What should I look for when hiring an electrician in New Brunswick?

Answer from Electric IQ

How to Find and Hire a Good Electrician in New Brunswick

Hiring the right electrician protects your home, your family, and your wallet. Here's what to look for and what to watch out for when hiring in NB.

Verify Their License

In New Brunswick, electricians must be licensed through the TSANB (Technical Safety Authority of New Brunswick). There are different license levels:

  • Journeyperson electrician — completed a 4-year apprenticeship and passed the interprovincial Red Seal exam. This is the standard qualification for residential work.
  • Master electrician — additional experience and examination beyond journeyperson. Required to pull permits and operate an electrical contracting business in NB.
  • Apprentice — in training, must work under supervision of a journeyperson or master electrician.
Ask for their license number and verify it's current. Unlike Ontario's ESA, New Brunswick doesn't have a public online lookup for electrician licenses, so you may need to contact TSANB directly at (506) 658-3400 to verify.

What to Ask Before Hiring

1. "Are you licensed and insured?"
Beyond the TSANB license, they should carry:

  • General liability insurance ($2 million minimum) — covers damage to your property during the work

  • WorkSafeNB coverage — workers' compensation insurance. If an uninsured worker is injured on your property, you could be liable.

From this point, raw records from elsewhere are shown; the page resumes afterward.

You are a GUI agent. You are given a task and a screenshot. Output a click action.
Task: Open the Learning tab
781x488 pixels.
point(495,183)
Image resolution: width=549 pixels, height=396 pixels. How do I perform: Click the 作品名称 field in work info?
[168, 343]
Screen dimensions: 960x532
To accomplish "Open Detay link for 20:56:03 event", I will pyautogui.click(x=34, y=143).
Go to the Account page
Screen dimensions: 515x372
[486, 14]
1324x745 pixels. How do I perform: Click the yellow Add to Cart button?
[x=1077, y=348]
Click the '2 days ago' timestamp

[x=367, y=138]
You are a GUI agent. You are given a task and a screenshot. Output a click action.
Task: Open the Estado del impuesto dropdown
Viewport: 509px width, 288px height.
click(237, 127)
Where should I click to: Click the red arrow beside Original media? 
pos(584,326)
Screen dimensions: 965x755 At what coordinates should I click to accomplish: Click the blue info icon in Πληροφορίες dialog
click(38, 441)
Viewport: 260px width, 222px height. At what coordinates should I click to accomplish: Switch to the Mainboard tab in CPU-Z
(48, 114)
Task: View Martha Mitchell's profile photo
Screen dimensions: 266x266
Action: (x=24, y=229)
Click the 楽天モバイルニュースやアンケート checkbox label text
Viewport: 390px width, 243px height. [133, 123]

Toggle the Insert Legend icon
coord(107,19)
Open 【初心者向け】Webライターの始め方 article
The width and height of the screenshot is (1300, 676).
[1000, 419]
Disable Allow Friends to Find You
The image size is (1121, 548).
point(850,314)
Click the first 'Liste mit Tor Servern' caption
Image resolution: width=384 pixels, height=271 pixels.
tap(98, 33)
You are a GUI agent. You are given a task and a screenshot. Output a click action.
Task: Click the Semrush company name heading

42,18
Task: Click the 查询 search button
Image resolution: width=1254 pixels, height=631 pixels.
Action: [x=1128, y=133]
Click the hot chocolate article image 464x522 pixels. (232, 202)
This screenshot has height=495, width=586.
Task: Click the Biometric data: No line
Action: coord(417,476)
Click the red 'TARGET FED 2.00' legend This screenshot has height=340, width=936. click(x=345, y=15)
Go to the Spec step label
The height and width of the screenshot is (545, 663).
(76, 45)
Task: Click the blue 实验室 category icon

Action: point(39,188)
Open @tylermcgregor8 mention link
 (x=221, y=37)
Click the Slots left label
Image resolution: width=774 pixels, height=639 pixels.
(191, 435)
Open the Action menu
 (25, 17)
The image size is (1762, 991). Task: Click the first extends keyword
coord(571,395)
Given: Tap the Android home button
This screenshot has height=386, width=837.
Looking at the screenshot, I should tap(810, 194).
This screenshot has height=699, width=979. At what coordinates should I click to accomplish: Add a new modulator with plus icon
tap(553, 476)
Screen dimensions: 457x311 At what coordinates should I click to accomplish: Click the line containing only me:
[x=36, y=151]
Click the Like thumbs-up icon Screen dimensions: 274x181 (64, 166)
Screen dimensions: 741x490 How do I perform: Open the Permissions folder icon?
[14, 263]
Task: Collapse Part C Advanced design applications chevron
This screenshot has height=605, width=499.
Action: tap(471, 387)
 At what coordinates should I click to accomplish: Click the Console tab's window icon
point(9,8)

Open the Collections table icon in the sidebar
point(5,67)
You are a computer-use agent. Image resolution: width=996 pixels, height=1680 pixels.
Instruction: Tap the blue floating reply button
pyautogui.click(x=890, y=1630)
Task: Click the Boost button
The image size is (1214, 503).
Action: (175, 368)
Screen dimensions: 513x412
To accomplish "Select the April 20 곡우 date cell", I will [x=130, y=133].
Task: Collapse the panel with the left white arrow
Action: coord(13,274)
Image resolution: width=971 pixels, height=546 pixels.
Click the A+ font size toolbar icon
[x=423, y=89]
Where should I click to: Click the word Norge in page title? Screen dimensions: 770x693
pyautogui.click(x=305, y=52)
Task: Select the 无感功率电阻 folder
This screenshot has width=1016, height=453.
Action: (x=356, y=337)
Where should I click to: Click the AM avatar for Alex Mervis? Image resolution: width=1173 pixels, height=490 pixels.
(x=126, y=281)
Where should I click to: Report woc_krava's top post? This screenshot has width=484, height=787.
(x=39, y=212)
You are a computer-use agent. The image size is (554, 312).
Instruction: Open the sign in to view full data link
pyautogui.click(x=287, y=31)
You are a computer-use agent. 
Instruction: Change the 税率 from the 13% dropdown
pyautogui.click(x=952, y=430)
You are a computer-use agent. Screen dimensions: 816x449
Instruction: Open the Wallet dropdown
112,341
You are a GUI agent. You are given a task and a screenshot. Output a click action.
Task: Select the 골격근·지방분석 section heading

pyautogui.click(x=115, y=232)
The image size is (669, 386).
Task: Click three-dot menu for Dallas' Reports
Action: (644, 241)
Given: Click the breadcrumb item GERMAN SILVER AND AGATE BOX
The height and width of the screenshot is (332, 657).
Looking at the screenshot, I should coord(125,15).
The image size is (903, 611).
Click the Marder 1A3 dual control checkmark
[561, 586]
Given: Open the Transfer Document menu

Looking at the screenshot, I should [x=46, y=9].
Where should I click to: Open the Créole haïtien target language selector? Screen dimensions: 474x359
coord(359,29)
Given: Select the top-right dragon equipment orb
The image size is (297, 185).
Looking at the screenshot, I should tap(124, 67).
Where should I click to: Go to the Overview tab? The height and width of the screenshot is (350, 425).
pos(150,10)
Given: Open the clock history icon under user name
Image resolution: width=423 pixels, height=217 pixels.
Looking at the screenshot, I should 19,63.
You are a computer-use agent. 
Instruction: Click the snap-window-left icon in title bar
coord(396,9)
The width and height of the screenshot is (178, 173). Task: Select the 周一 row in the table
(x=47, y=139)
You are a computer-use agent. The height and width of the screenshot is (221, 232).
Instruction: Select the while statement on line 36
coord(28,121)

Ask for proof of insurance. Legitimate electricians provide certificates of insurance without hesitation.

2. "Will you pull the permit?"
Any electrician who suggests skipping the TSANB permit is a red flag. Permits protect you — they ensure the work is inspected by an independent authority. If an electrician says "we don't need a permit for this," get a second opinion.

3. "Can I get a written quote?"
A professional electrician provides a written estimate that includes:

  • Scope of work (what exactly they'll do)

  • Materials (with specifics — wire gauge, panel brand, fixture models)

  • Labour cost

  • Permit fees

  • Timeline

  • Payment terms

  • Warranty on workmanship


Verbal quotes are meaningless if there's a dispute later.

4. "Do you have references or reviews?"
Check Google Reviews, Facebook, and ask for 2–3 recent customer references in your area. A busy electrician in Moncton, Saint John, or Fredericton should have plenty of reviewable work.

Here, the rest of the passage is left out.